--- Directions for this task ---
List every change the arm64 branch stack sampling patch notes below record for the function capture_brbe_flags().

[PATCH V11 00/10] arm64/perf: Enable branch stack sampling

From: Anshuman Khandual
Date: Wed May 31 2023 - 00:05:05 EST


This series enables perf branch stack sampling support on arm64 platform
via a new arch feature called Branch Record Buffer Extension (BRBE). All
relevant register definitions could be accessed here.

https://developer.arm.com/documentation/ddi0601/2021-12/AArch64-Registers

This series applies on 6.4-rc4.

Changes in V11:

- Fixed the crash for per-cpu events without event->pmu_ctx->task_ctx_data

Changes in V10:

https://lore.kernel.org/all/20230517022410.722287-1-anshuman.khandual@xxxxxxx/

- Rebased the series on v6.4-rc2
- Moved ARMV8 PMUV3 changes inside drivers/perf/arm_pmuv3.c
- Moved BRBE driver changes inside drivers/perf/arm_brbe.[c|h]
- Moved the WARN_ON() inside the if condition in armv8pmu_handle_irq()

Changes in V9:

https://lore.kernel.org/all/20230315051444.1683170-1-anshuman.khandual@xxxxxxx/

- Fixed build problem with has_branch_stack() in arm64 header
- BRBINF_EL1 definition has been changed from 'Sysreg' to 'SysregFields'
- Renamed all BRBINF_EL1 call sites as BRBINFx_EL1
- Dropped static const char branch_filter_error_msg[]
- Implemented a positive list check for BRBE supported perf branch filters
- Added a comment in armv8pmu_handle_irq()
- Implemented per-cpu allocation for struct branch_record records
- Skipped looping through bank 1 if an invalid record is detected in bank 0
- Added comment in armv8pmu_branch_read() explaining prohibited region etc
- Added comment warning about erroneously marking transactions as aborted
- Replaced the first argument (perf_branch_entry) in capture_brbe_flags()
- Dropped the last argument (idx) in capture_brbe_flags()
- Dropped the brbcr argument from capture_brbe_flags()
- Used perf_sample_save_brstack() to capture branch records for perf_sample_data
- Added comment explaining rationale for setting BRBCR_EL1_FZP for user only traces
- Dropped BRBE prohibited state mechanism while in armv8pmu_branch_read()
- Implemented event task context based branch records save mechanism

Changes in V8:

https://lore.kernel.org/all/20230123125956.1350336-1-anshuman.khandual@xxxxxxx/

- Replaced arm_pmu->features as arm_pmu->has_branch_stack, updated its helper
- Added a comment and line break before arm_pmu->private element
- Added WARN_ON_ONCE() in helpers i.e armv8pmu_branch_[read|valid|enable|disable]()
- Dropped comments in armv8pmu_enable_event() and armv8pmu_disable_event()
- Replaced open bank encoding in BRBFCR_EL1 with SYS_FIELD_PREP()
- Changed brbe_hw_attr->brbe_version from 'bool' to 'int'
- Updated pr_warn() as pr_warn_once() with values in brbe_get_perf_[type|priv]()

--- Data block ---
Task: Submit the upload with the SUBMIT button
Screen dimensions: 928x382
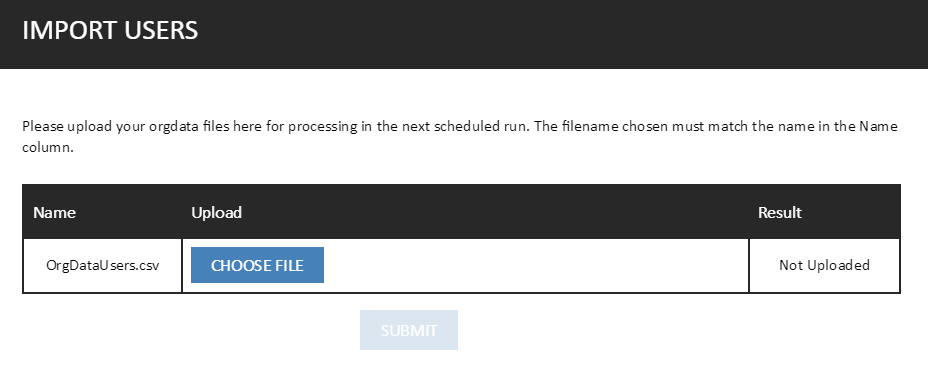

--- Output of the exercise ---
- Replaced the first argument (perf_branch_entry)
- Dropped the last argument (idx)
- Dropped the brbcr argument